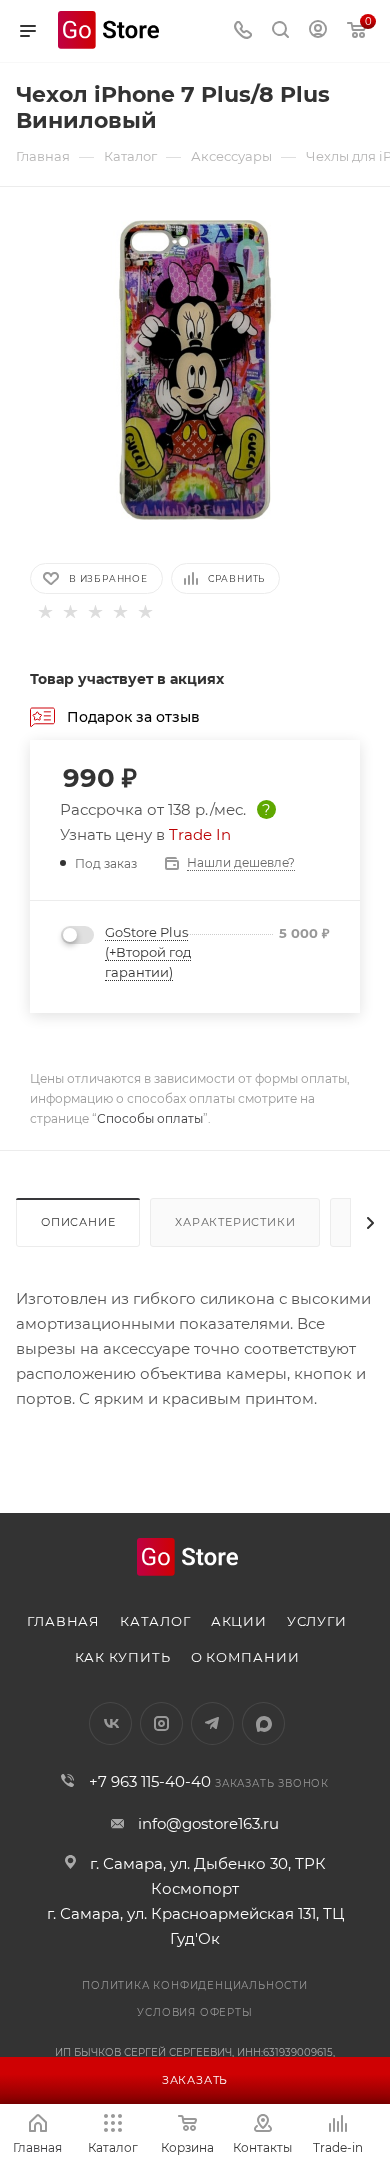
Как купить (123, 1657)
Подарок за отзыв (133, 716)
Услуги (317, 1621)
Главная (63, 1621)
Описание (78, 1222)
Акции (239, 1621)
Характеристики (235, 1222)
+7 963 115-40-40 (150, 1781)
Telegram (212, 1723)
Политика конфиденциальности (195, 1985)
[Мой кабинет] (318, 31)
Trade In (200, 834)
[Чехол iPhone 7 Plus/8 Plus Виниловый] (195, 368)
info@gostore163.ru (208, 1823)
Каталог (155, 1621)
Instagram (161, 1723)
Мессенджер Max (263, 1723)
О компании (245, 1657)
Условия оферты (194, 2012)
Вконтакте (110, 1723)
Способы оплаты (150, 1118)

☆ ☆ ☆ ☆ ☆ ☆ ☆

▶ What is expected
Nothing but the lines from the one with "Trade In (200, 834)" to the last line of the data should appear in the answer, each exactly as it stands.

▶ Reply to the exercise
Trade In (200, 834)
[Чехол iPhone 7 Plus/8 Plus Виниловый] (195, 368)
info@gostore163.ru (208, 1823)
Каталог (155, 1621)
Instagram (161, 1723)
Мессенджер Max (263, 1723)
О компании (245, 1657)
Условия оферты (194, 2012)
Вконтакте (110, 1723)
Способы оплаты (150, 1118)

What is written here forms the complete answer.